CrateDB Cloud Stack

Metric

Target

RPO

0 (No Data kept in cloud stack itself).

RTO

1 hour

Recovery of CrateDB Cloud apps depends on the k8s cluster that you need to be recovered. The main “production” cluster (for https://console.cratedb.cloud) is aks1.westeurope.azure. This cluster has the following applications deployed:

  1. cloud - basic setup for the cloud stack (namespaces, some secrets, …).

  2. cloud-agent - an API receiving commands to perform operations on clusters and projects.

  3. cloud-api - the main API.

  4. cloud-gateway - The oAuth2 gateway that is used by ingress-nginx to perform auth.

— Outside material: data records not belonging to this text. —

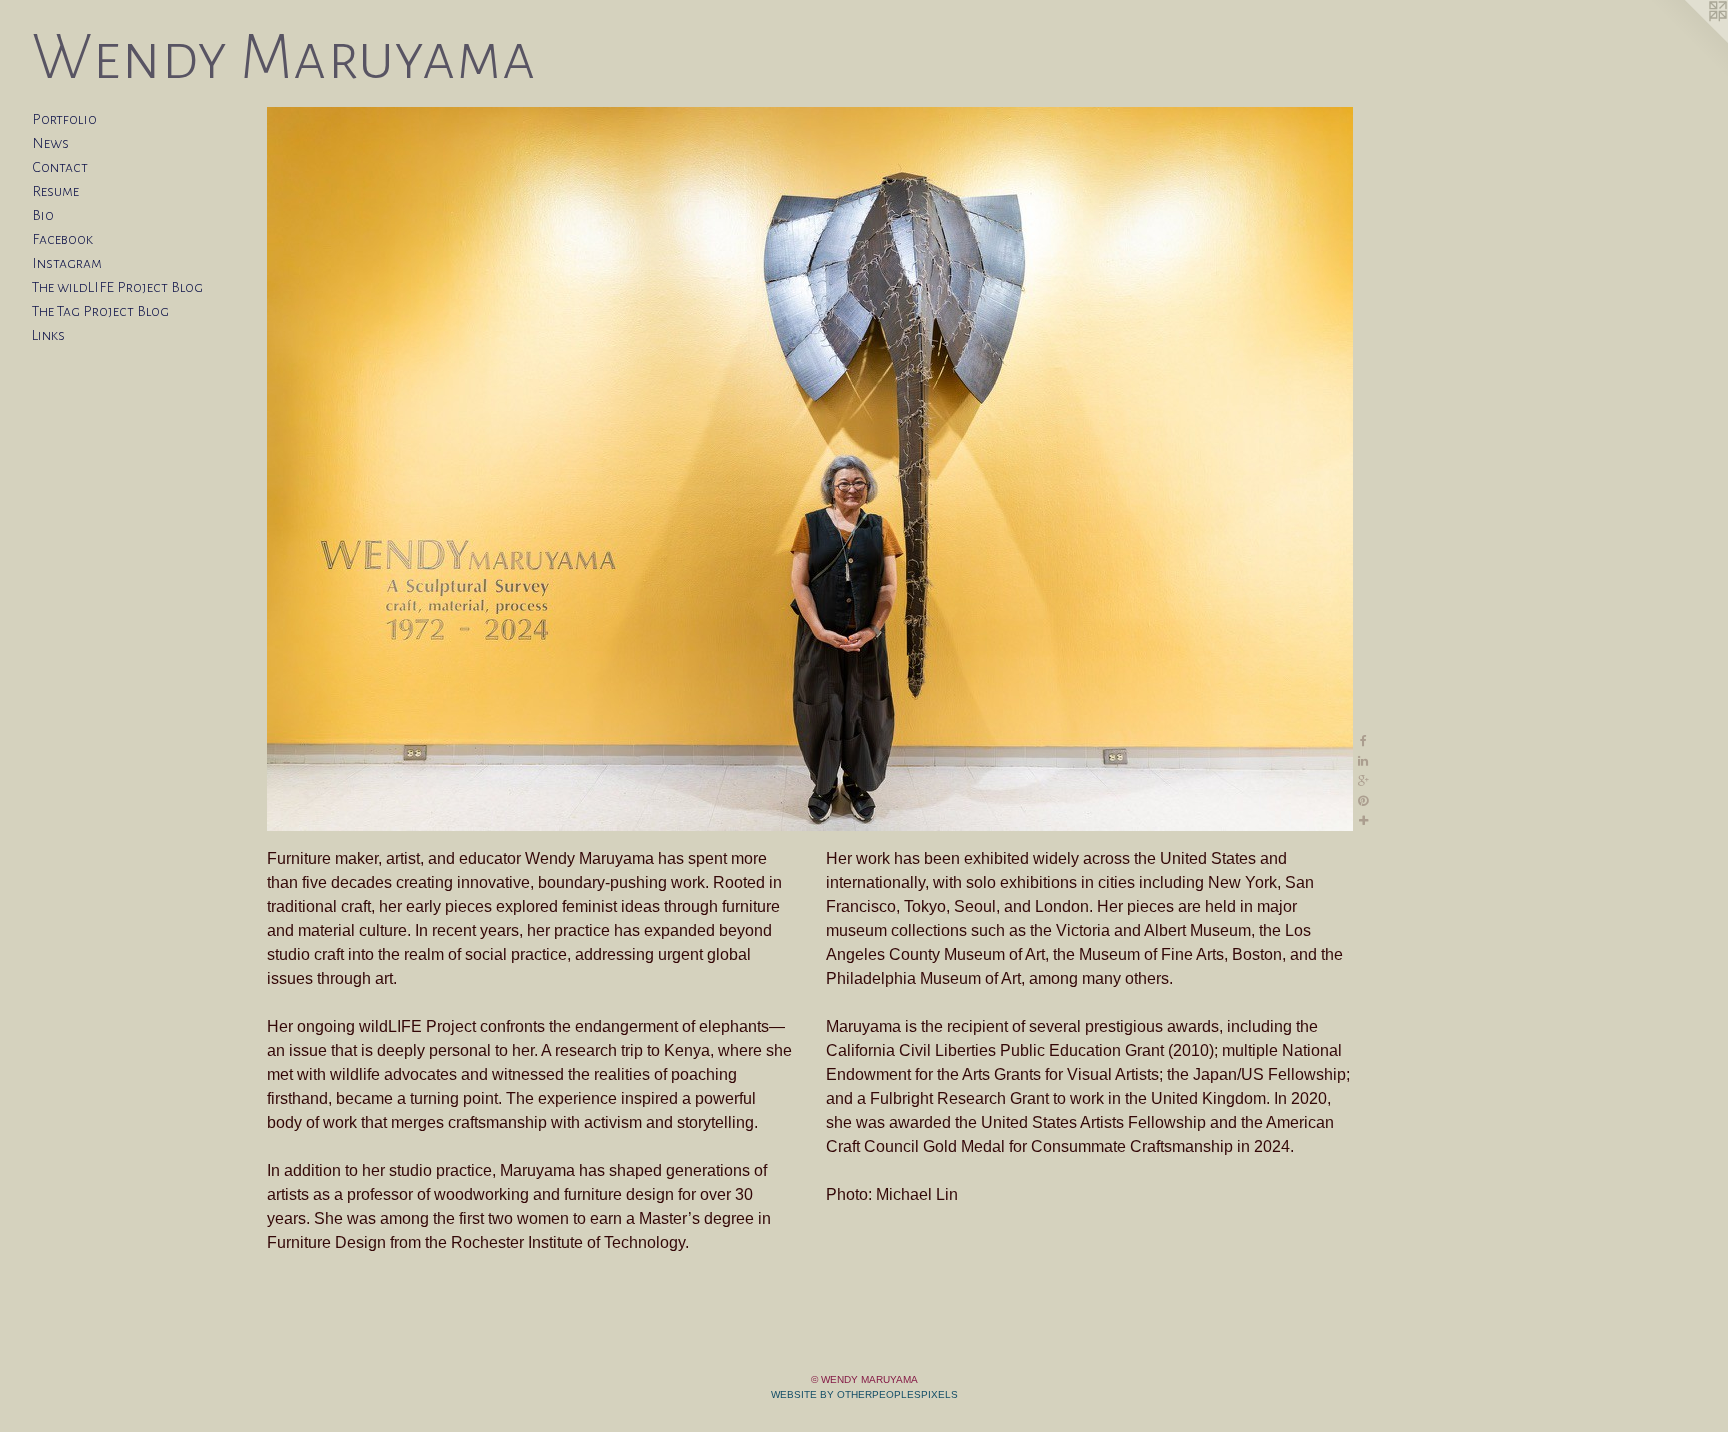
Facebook (62, 239)
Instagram (67, 263)
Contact (60, 167)
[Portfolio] (810, 469)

  5. cloud-k8s-operator - The k8s operator responsible for CrateDB Cloud Projects.

  6. cloud-telemetry - Prometheus and Alertmanager.

  7. cloud-ui - self-explanatory

  8. crate-operator - The k8s operator responsible for CrateDB Cloud Clusters.

Other clusters (i.e. aks1.eastus2.azure, eks1.eu-west-1.aws) contain the following:

  1. cloud

  2. cloud-k8s-operator

  3. cloud-telemetry

  4. crate-operator

If any of these services is lost, recovering them is a matter of re-deploying the right version from the corresponding Jenkins jobs for each app.

cloud must be deployed first, followed by other apps in any sequence.

Which versions to deploy?

If an app has been lost completely (for some reason), or the cluster is being re-deployed from scratch, it might not be clear what version needs to be deployed. Fortunately, deployments always happen shortly after a tag has been created, so one can safely assume that deploying the latest tag in Git is safe.